▶ **WHAT NEEDS TO BE DONE**
The range runs from the line containing "Click the view" to the last line of the entries. Restate those lines word for word, without the pictures.

━━━ TASK DATA ━━━

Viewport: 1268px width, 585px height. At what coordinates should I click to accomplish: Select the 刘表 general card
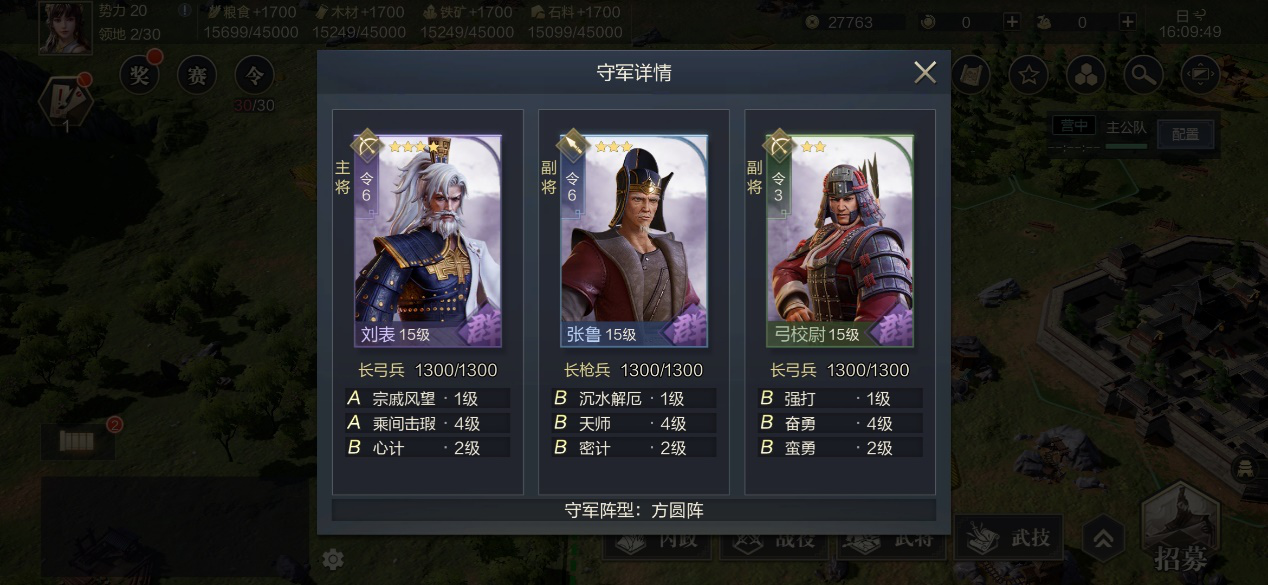coord(427,241)
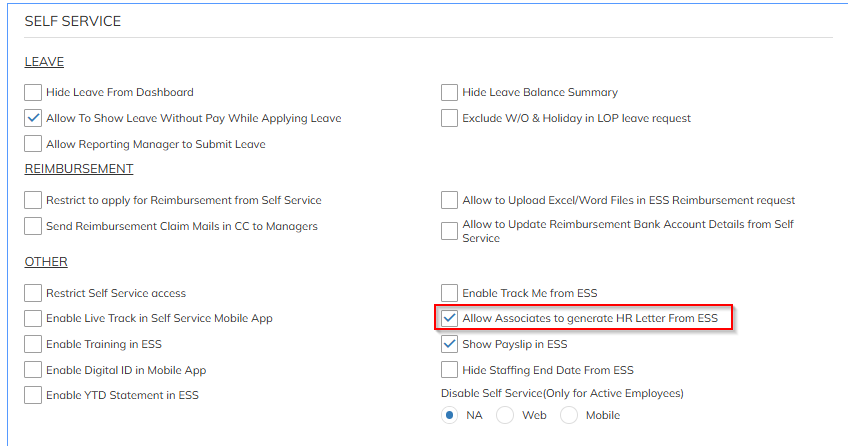This screenshot has height=446, width=848.
Task: Check Hide Staffing End Date From ESS
Action: pos(450,370)
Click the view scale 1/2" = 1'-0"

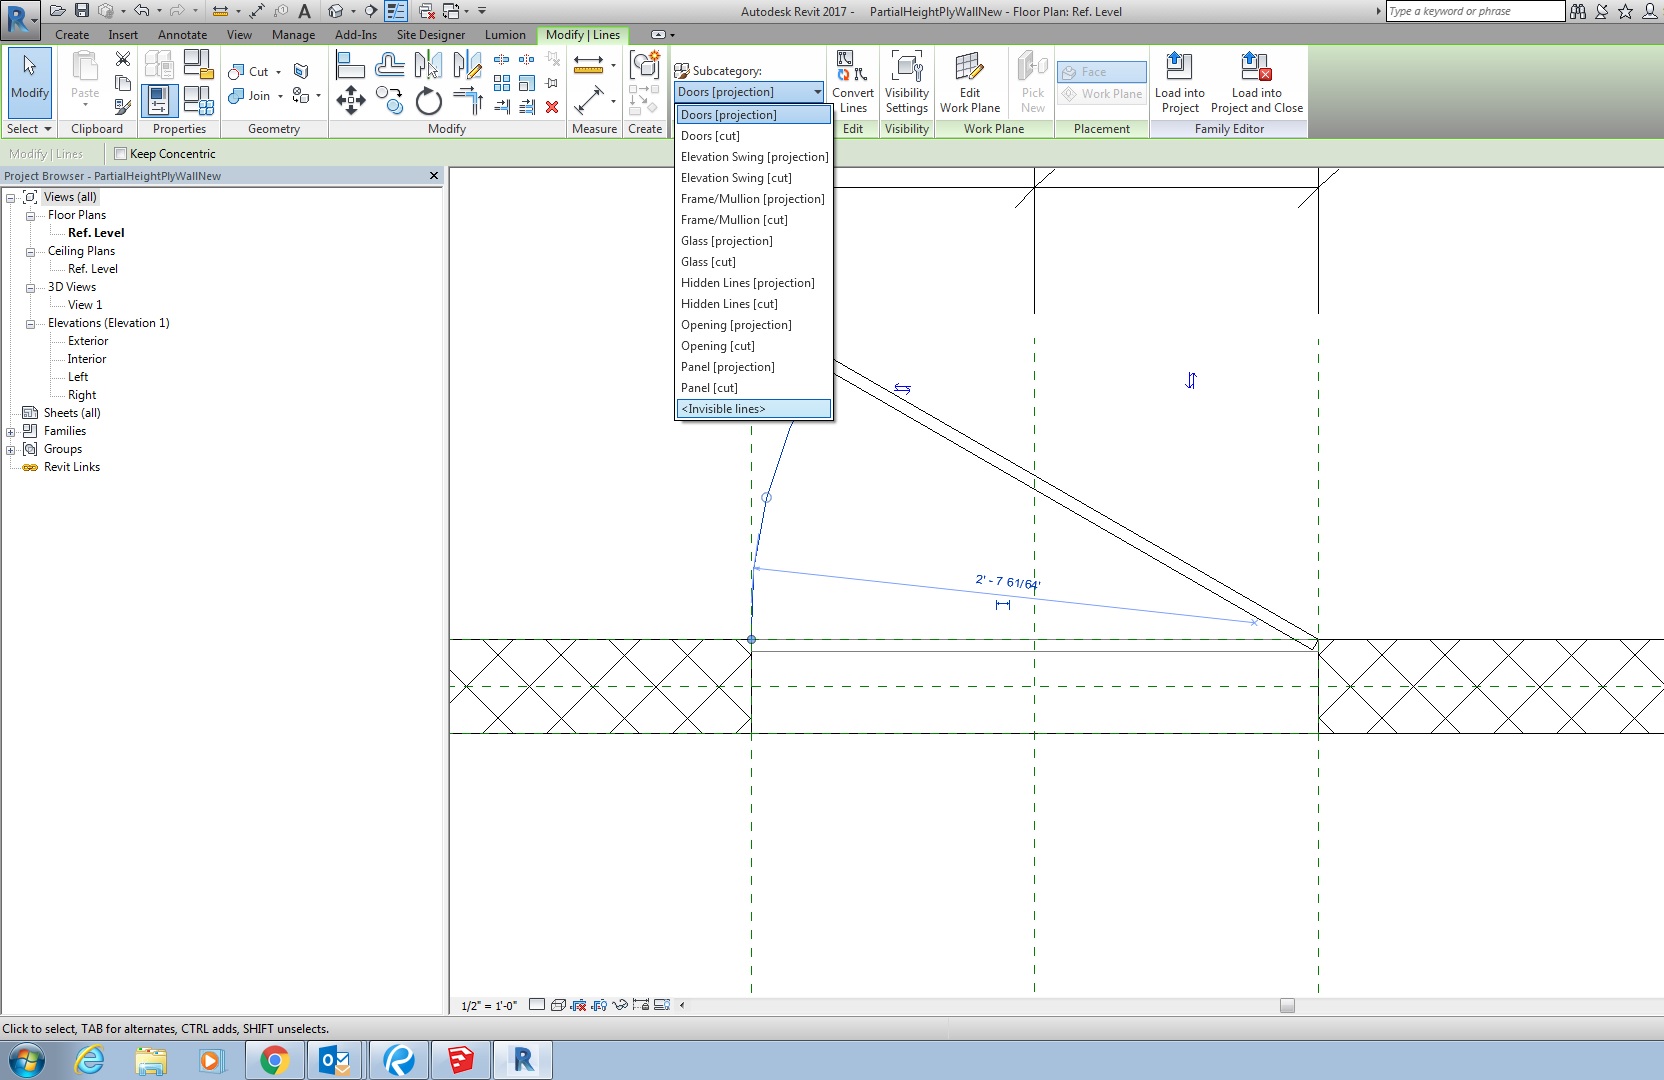click(489, 1006)
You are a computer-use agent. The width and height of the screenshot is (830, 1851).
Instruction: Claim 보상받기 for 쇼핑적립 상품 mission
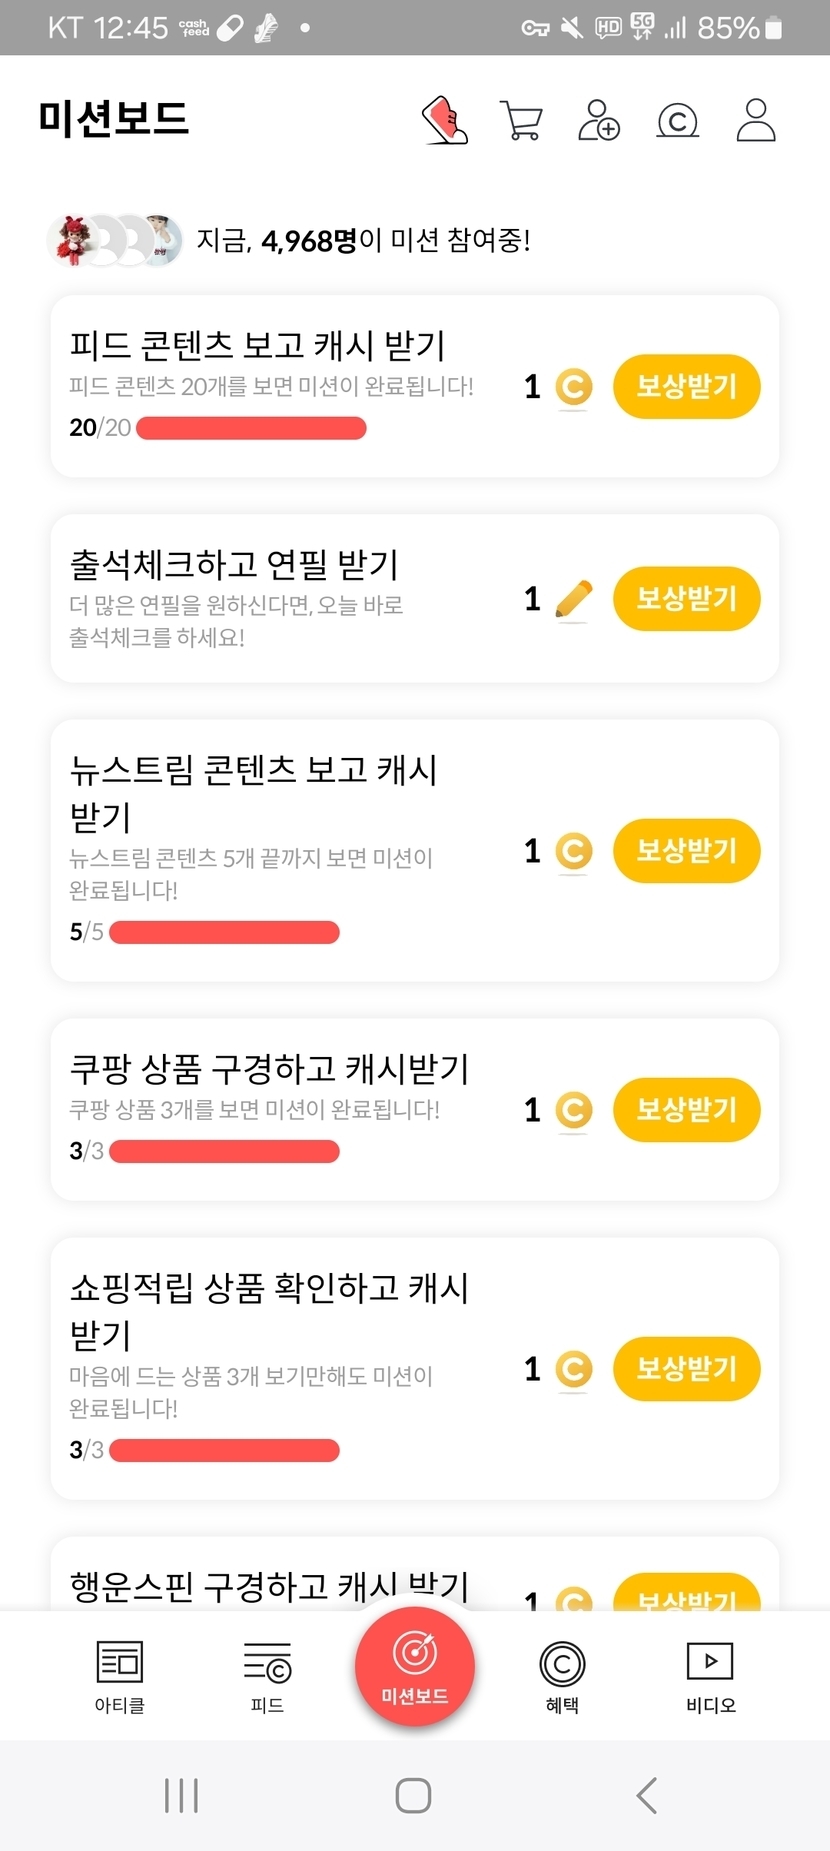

━━━

▶ **TASK RESPONSE**
Click the view scale 1/2" = 1'-0"

click(489, 1006)
You are a computer-use agent. The width and height of the screenshot is (830, 1851).
Instruction: Claim 보상받기 for 쇼핑적립 상품 mission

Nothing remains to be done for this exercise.